Will Matt LeBlanc’s Top Gear ever emulate the success of The Grand Tour?

As Top Gear films episodes in the UAE, we compare the struggling BBC show with Amazon’s The Grand Tour, which on Friday ends a successful first series – led by the ex-Top Gear hosts Jeremy Clarkson, Richard Hammond, and James May.

American actor and Top Gear host Matt ­LeBlanc, who was in Dubai over the ­weekend to film a segment for the 24th season of the BBC's ­beleaguered motoring show, is in the hot seat.

While details of the Top Gear shoot in the UAE remains under wraps, sources with knowledge of the production said that ­LeBlanc will be featured as part of a plot where Top Gear's presenters (including Chris Harris and Rory Reid) will race from Oman to the UAE using cars, yachts and planes.

The show is in town only a month after former presenters, Jeremy Clarkson, Richard Hammond and James May, hosted the finale of their rival show The Grand Tour in their studio tent under the Burj Khalifa.

Let’s hope that LeBlanc has his eyes set firmly on the future, ­because, let’s face it, season 23 was a disaster.

Once one of the most-watched television shows on the planet, Top Gear went into free fall after former presenter Clarkson left in March 2015, taking with him co-hosts and buddies May and Hammond.

British radio personality Chris Evans and LeBlanc were hired, alongside fellow petrol heads Reed, Harris, Sabine Schmitz and ­Eddie Jordan, to lead 2016’s six-part series, but it did nothing to save the show.

After a dismal pilot, where Evans was universally panned for his screechy Clarkson impression, the show drew fewer and fewer viewers with each episode.

The lack of chemistry between Evans and LeBlanc, format changes and lacklustre car ­reviews were blamed for what critics and the audiences viewed as a lemon of a series.

The fact that Top Gear was broadcast at the same time as the UEFA Euro tournament didn't help, and the season ­finale was watched by only 1.9 million viewers – the lowest in the programme's history.

Evans quit a day after the final broadcast, and it is now left to LeBlanc to steer the programme back on track, this time with the help of Harris and Reed as co-hosts.

To understand the magnitude of this challenge requires a close look at The Grand Tour, because it is Top Gear's destiny to be inextricably linked with the men who made the BBC show famous in the first place.

Top Gear became a worldwide phenomenon because of the camaraderie between Clarkson, May and Hammond.

It was not so much a motoring show, but three ageing friends playing idiotic tricks on each other, blowing up stuff, and racing around the world in supercars.
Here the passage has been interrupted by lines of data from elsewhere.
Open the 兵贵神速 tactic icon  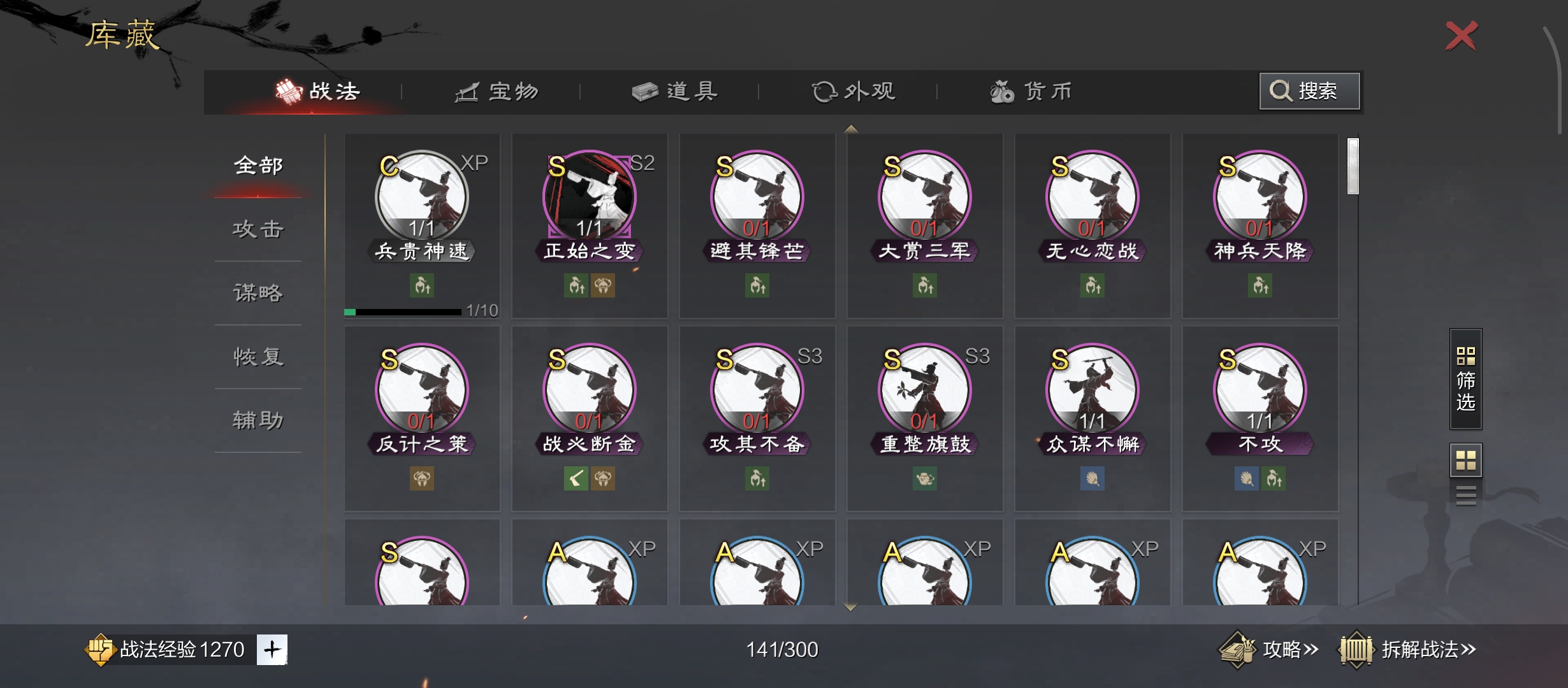(422, 196)
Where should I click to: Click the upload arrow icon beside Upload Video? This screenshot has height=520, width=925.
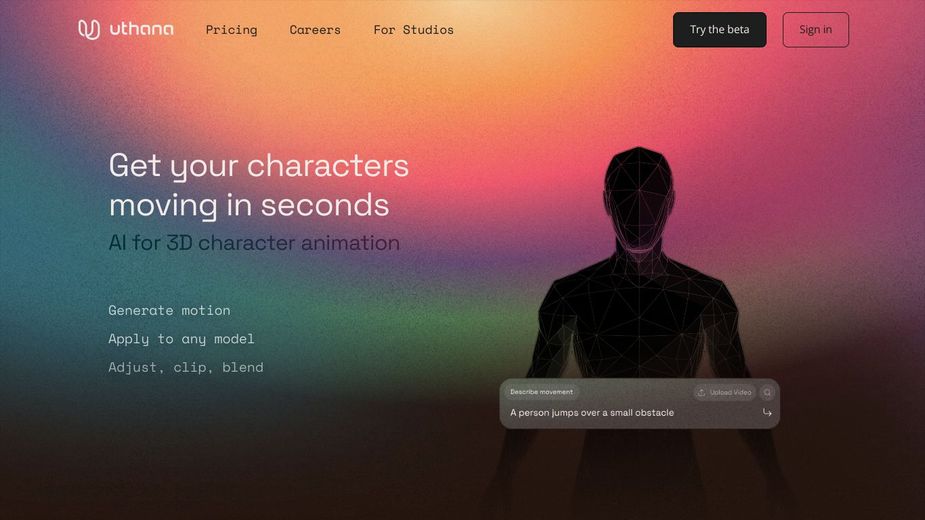[701, 393]
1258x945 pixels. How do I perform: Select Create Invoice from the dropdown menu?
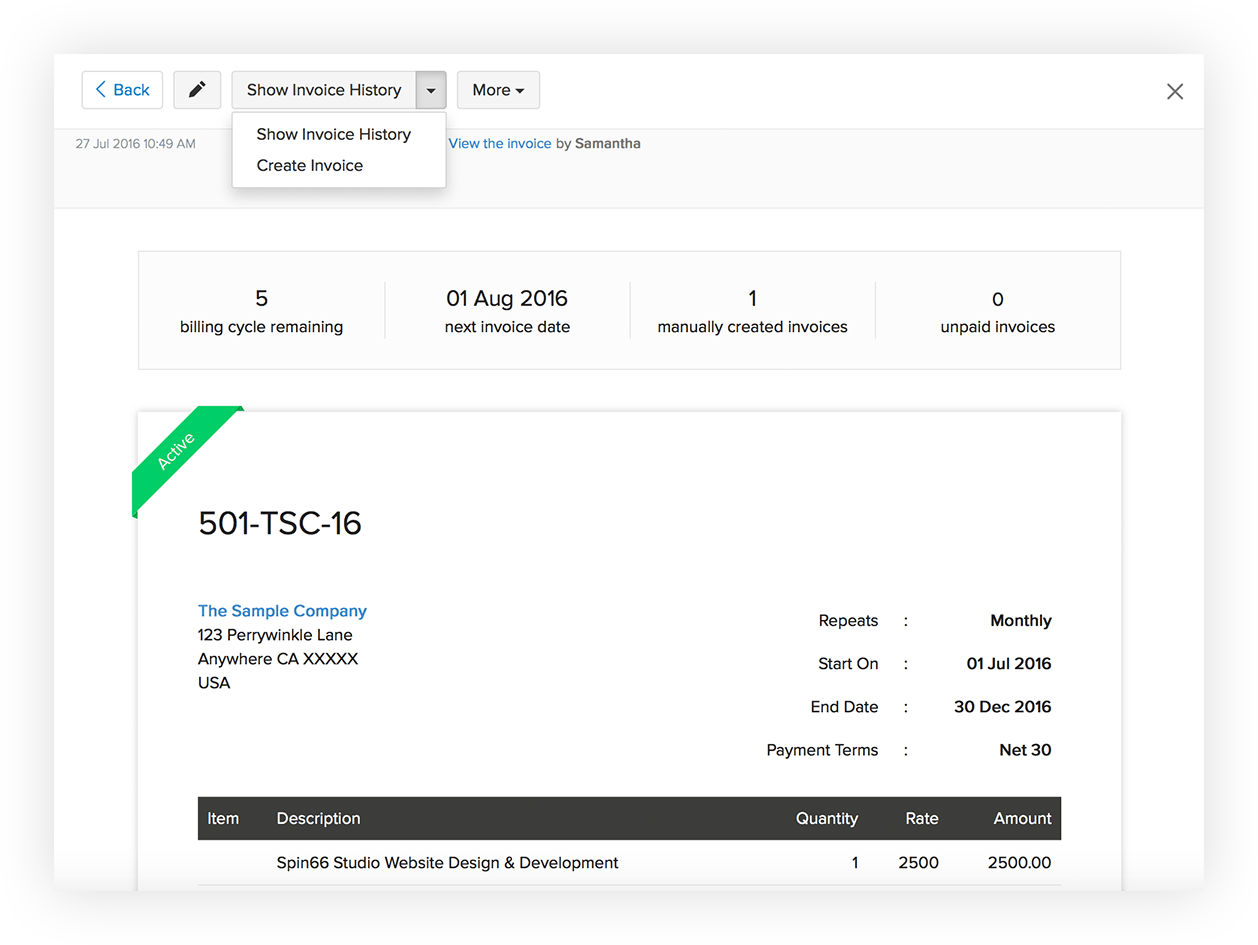(308, 165)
The Grand Tour pretty much follows the same formula, with the programme helmed by ex-Top Gear producer Andy ­Wilman and a formidable budget of £160 million (Dh737.6 mn) – four times the amount they had on Top Gear.
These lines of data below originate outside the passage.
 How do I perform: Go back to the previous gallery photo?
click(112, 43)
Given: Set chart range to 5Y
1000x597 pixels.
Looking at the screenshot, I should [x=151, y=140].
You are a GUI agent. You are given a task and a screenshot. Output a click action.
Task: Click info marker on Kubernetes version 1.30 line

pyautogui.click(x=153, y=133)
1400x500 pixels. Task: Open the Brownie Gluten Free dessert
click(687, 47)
When it launched on Amazon Prime in November last year, The Grand Tour became the streaming site's most-watched show.

By December, it was named the world's most illegally-­downloaded television ­programme, according to Muso, data analysts for the ­piracy ­market, and beat dramas such as Game of Thrones and The ­Walking Dead.

Importantly, The Grand Tour, whose premise involves test-driving luxury cars as well as doing inexplicable things such as building coral reefs in Barbados, has stayed faithful to their original Top Gear format.

Car reviews, track laps, the news, celebrity appearances, crazy stunt specials – they are all there, because, why mess with a good thing?

Of course, each segment has been rebranded to avoid copyright issues with the BBC.

So The News, in Top Gear for example, has been named Conversation Street in The Grand Tour, during which the trio indulge their pet peeves, from chocolate to speeding fines. In Celebrity Braincrash, the stars supposed to appear on the show are killed off in unfortunate accidents.

Over the years, the personalities of the hosts have taken on caricature-like dimensions, brought into sharper focus by their escapades.

So, Clarkson is a "shaved ape in a shirt", May is a by-the-book slowpoke who would make an excellent history professor, while Hammond is an impulsive dandy. Their friendship is their winning formula. It is what made their stint with Top Gear special, and it is why The Grand Tour – despite the three presenters' abhorrently non-politically correct stance – is a hit.

Until the new Top Gear comes up with a chemistry of its own, it will continue to be dwarfed by The Grand Tour.